Seems falsified by the existence of astronauts?
Separately, I'm kind of awed by the idea of an "uploadonaut": the best and brightest of this young civilisation, undergoing extensive mental and research training to have their minds able to deal with what they might experience post upload, and then courageously setting out on a dangerous mission of crucial importance for humanity.
(I tried generating some Dall-E 1960's style NASA recruitment posters for this, but they didn't come out great. Might try more later)
Another big source of potential volunteers: People who are going to be dead soon anyway. I'd probably volunteer if I knew that I'm dying from cancer in a few weeks anyway.
I don't think they're comparable at all.
Space flight doesn't involve a 100 percent chance of physical death, with an uncertain "resurrection", with a certainly altered and probably degraded mind, in a probably deeply impoverished sensory environment. If you survive space flight, you get to go home afterwards. And if you die, you die quickly and completely.
Still, I didn't say you'd get no volunteers. I said you'd get atypical ones and possible fanatics. And, since you have a an actual use for the uploads, you have to take your volunteers from the pool of people you think might actually be able to contribute. That's seems like an uncomfortably narrow selection.
Space flight doesn't involve a 100 percent chance of physical death
I think historically folks have gone to war or on other kinds of missions that had death rates of like, at least, 50%. And folks, I dunno, climb Mount Everest, or figured out how to fly planes before they could figure out how to make them safe.
Some of them were for sure fanatics or lunatics. But I guess I also think there's just great, sane, and in many ways whole, people, who care about things greater than their own personal life and death, and are psychologically consituted to be willing to pursue those greater things.
Noting that I gave this a weak downvote as I found this comment to be stating many strong claims but without correspondingly strong (or sometimes not really any) arguments. I am still interested in the reasons you believe these things though (for example, like a fermi on inferece cost at runtime).
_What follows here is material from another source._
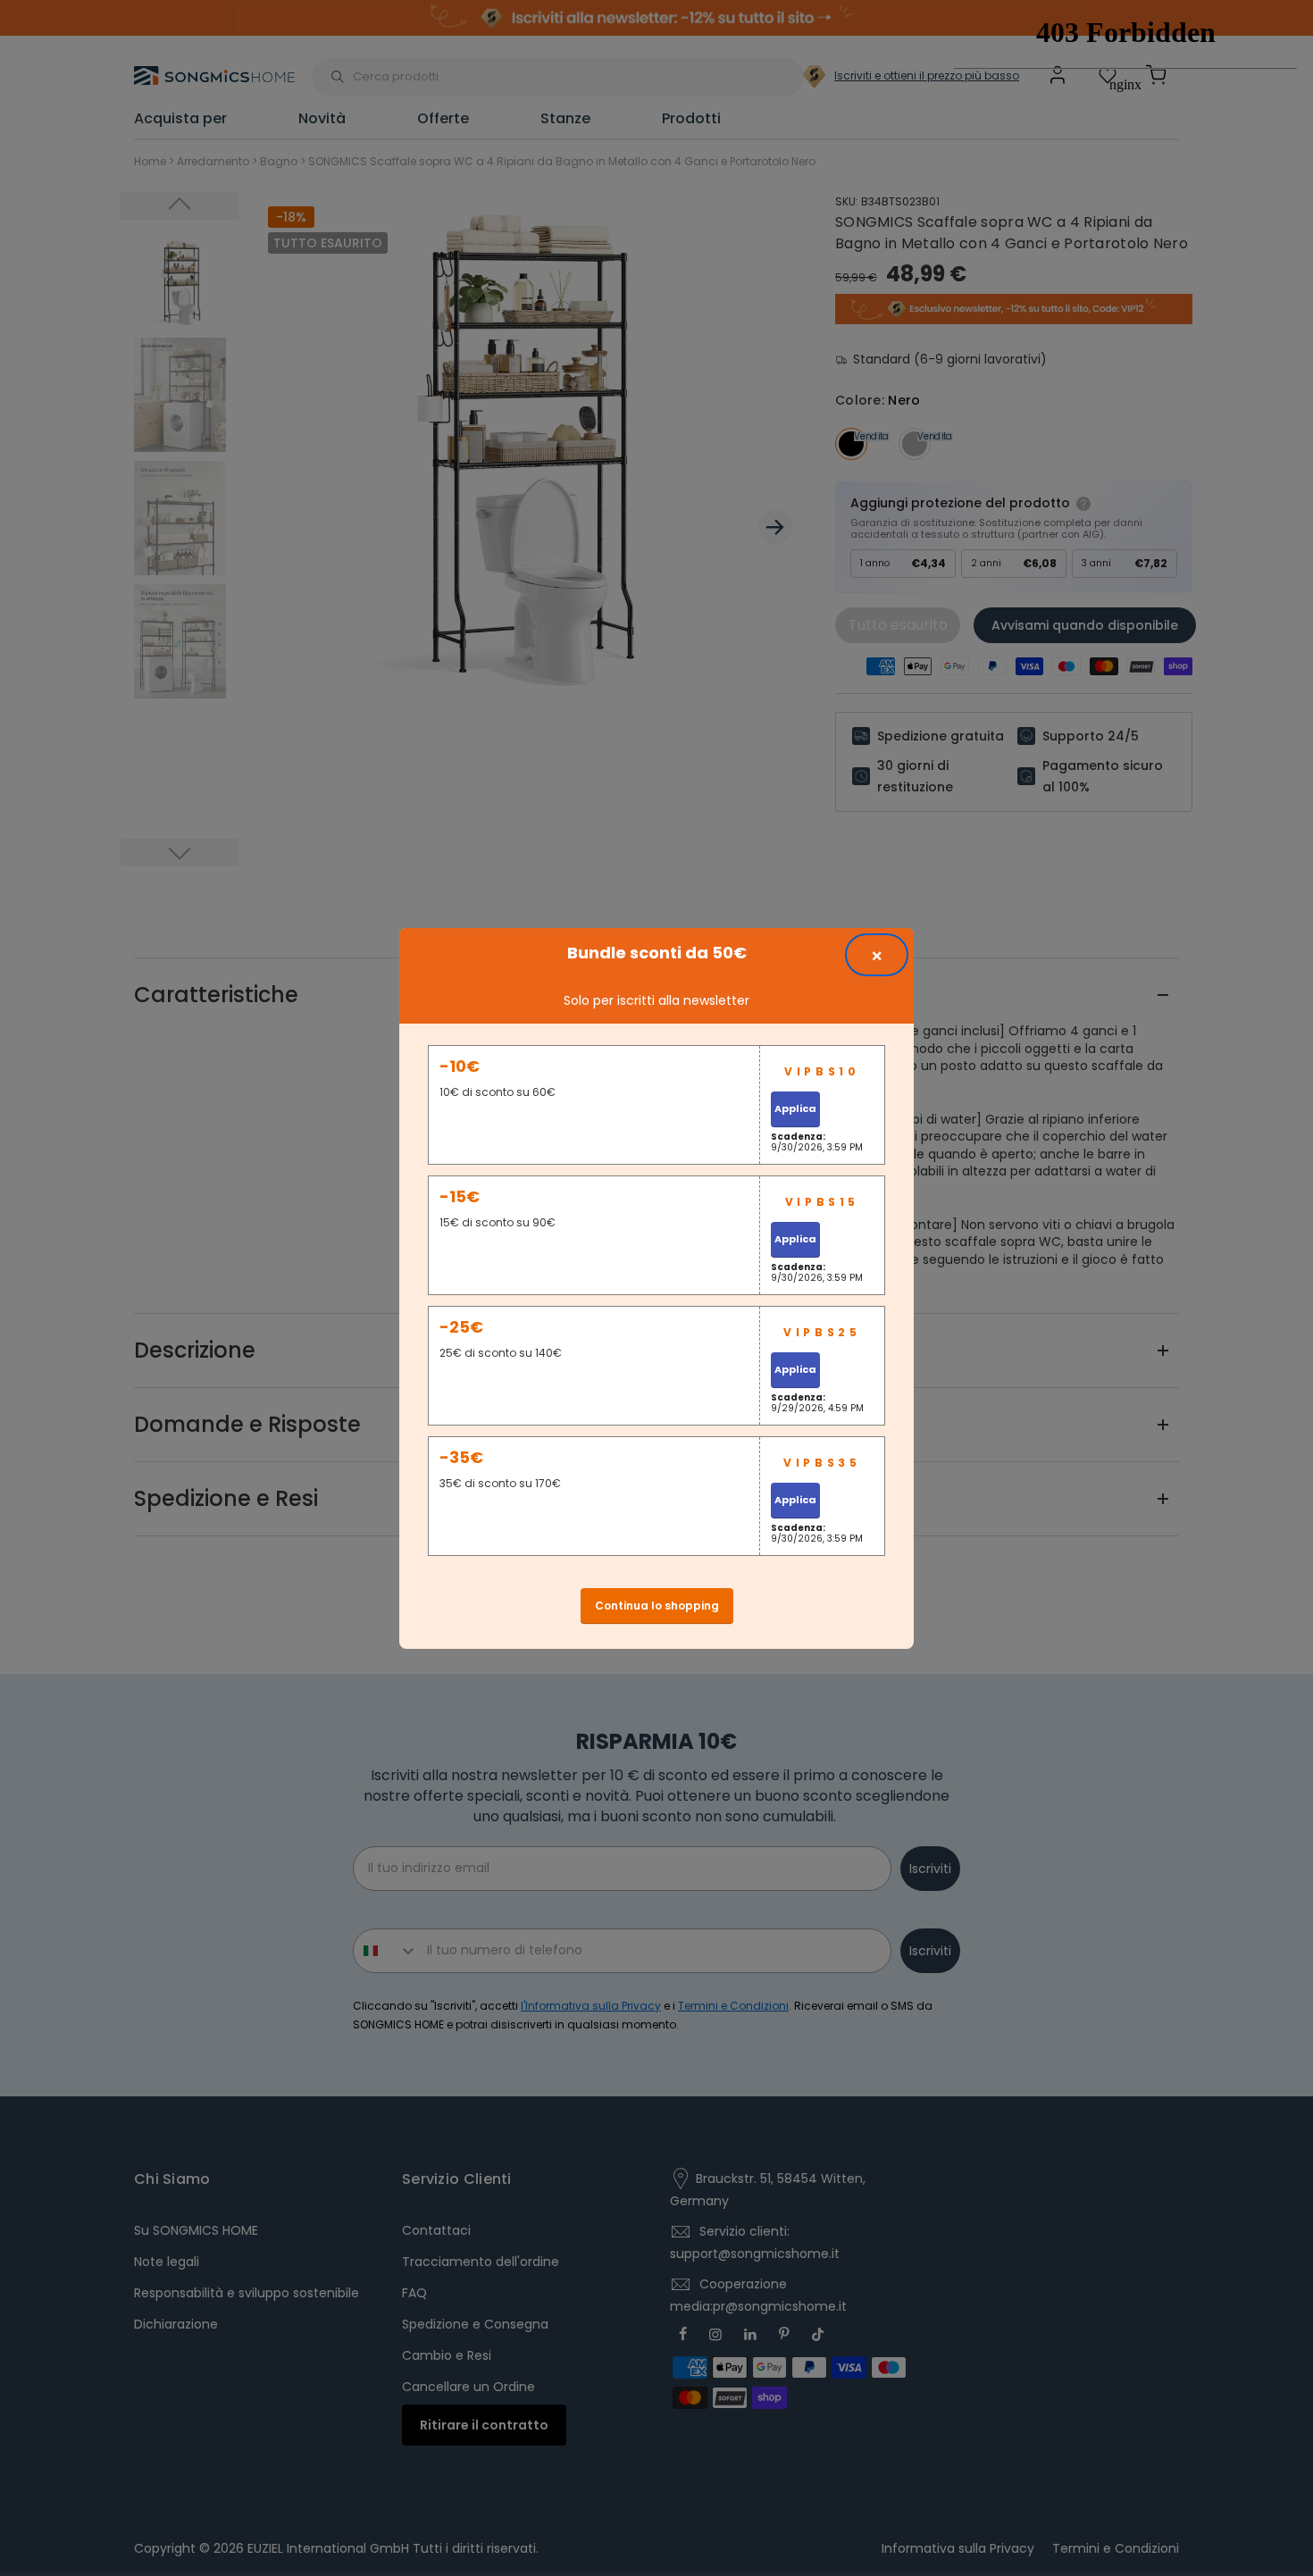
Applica (795, 1108)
OK... although I notice that everybody in the initial post is just assuming you could run the uploads without providing any arguments.
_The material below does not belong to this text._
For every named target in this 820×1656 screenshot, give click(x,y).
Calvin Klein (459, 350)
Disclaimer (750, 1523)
Human brains have probably more than 1000 times as many synapses as current LLMs have weights. All the values describing the synapse behavior have to be resident in some kind of memory with a whole lot of bandwidth to the processing elements. LLMs already don't fit on single GPUs.
Unlike transformers, brains don't pass nice compact contexts from layer to layer, so splitting them across multiple GPU-like devices is going to slow you way down because you have to shuttle such big vectors between them... assuming you can even vectorize most of it at all given the timing and whatnot, and don't have to resort to much discrete message passing.
It's not even clear that you can reduce a biological synapse to a single weight; in fact you probably can't. For one thing, brains don't run "inference" in the way that artificial neural networks do. They run forward "inference-like" things, and at the same time do continuous learning based on feedback systems that I don't think are well understood... but definitely are not back propagation. It's not plausible that a lot of relatively short term tasks aren't dependent on that, so you're probably going to have to do something more like continuously running training than like continuously running inference.
There are definitely also things going on in there that depend on the relative timings of cascades of firing through different paths. There are also chemicals sloshing around that affect the ensemble behavior of whole regions on the scale of seconds to minutes. I don't know about in brains, but I do know that there exist biological synapses that aren't just on or off, either.
You can try to do dedicated hardware, and colocate the "weights" with the computation, but then you run into the problem that biological synapses aren't uniform. Brains actually do have built-in hardware architectures, and I don't believe those can be replicated efficiently with arrays of uniform elements of any kind... at least not unless you make the elements big enough and programmable enough that your on-die density goes to pot. If you use any hardwired heterogeneity and you get it wrong, you have to spin the hardware design, which is Not Cheap (TM). You also lose density because you have to replicate relatively large computing elements instead of only replicating relatively dense memory elements. You do get a very nice speed boost on-die, but I at a wild guess I'd say that's probably a wash with the increased need for off-die communication because of the low density.
If you want to keep your upload sane, or be able to communicate with it, you're also going to have to give it some kind of illusion of a body and some kind of illusion of a comprehensible and stimulating environment. That means simulating an unknown but probably large amount of non-brain biology (which isn't necessarily identical between individuals), plus a not-inconsiderable amount of outside-world physics.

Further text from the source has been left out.